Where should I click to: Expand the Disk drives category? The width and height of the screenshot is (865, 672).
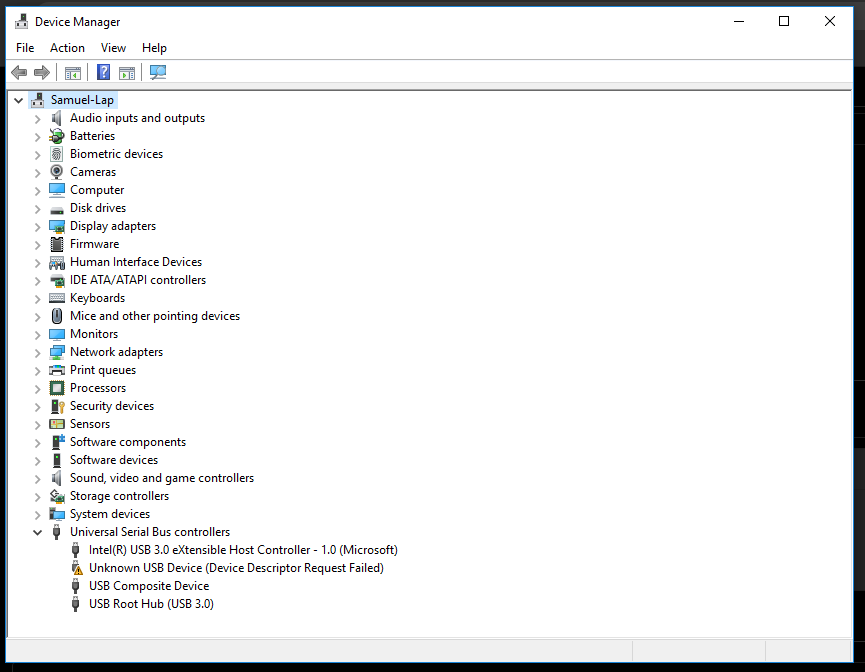[x=38, y=208]
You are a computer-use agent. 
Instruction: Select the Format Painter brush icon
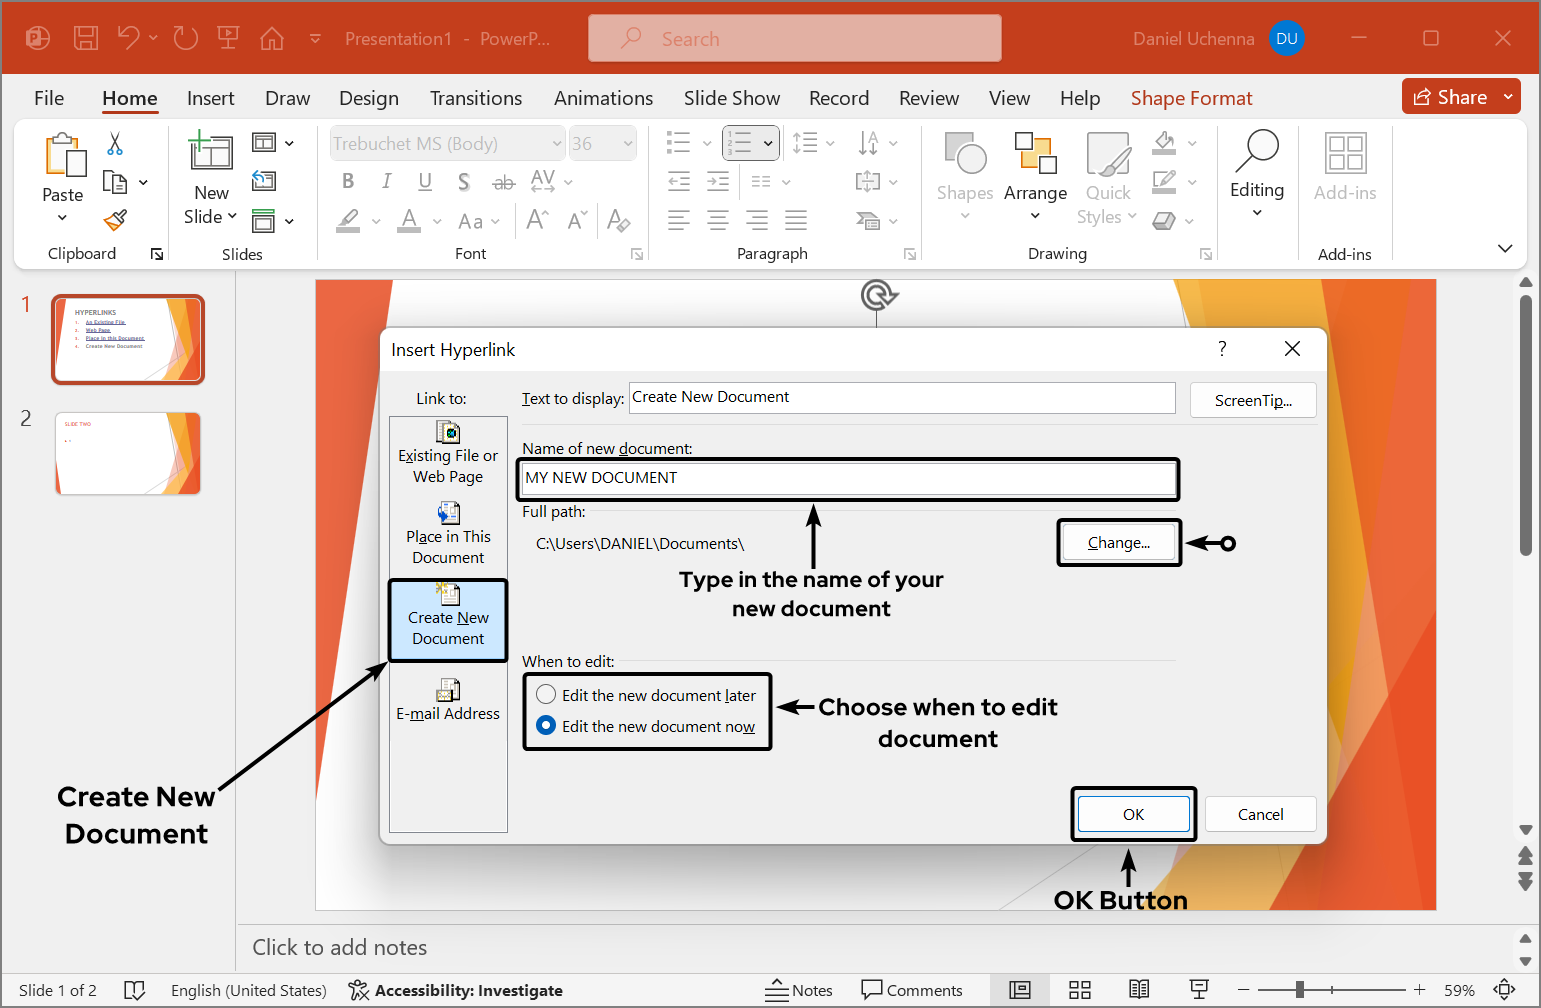click(115, 219)
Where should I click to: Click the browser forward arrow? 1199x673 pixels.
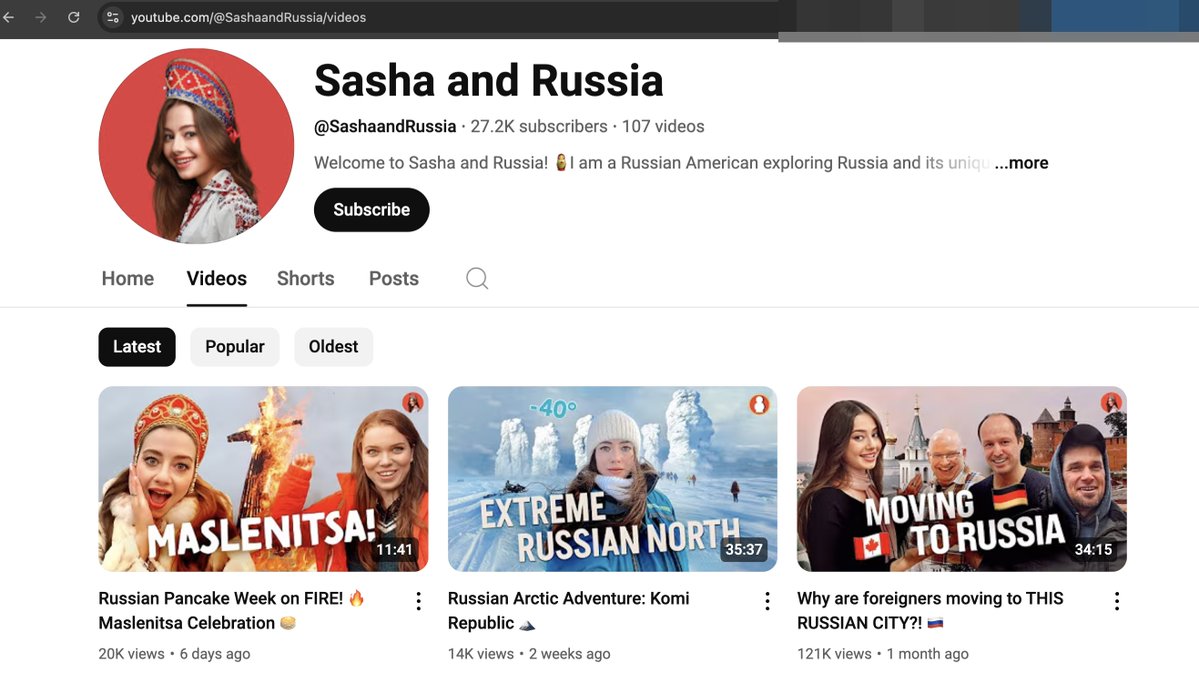pos(41,17)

* * * *

◆ ASSIGNMENT ◆
Skip the pictures, then retype every line above exactly.

◆ WRITTEN ANSWER ◆
Where should I click to: Expand the Disk drives category? The width and height of the screenshot is (865, 672).
[x=38, y=208]
You are a computer-use agent. 
Instruction: Select the Format Painter brush icon
click(115, 219)
Where should I click to: Click the browser forward arrow? 1199x673 pixels.
pos(41,17)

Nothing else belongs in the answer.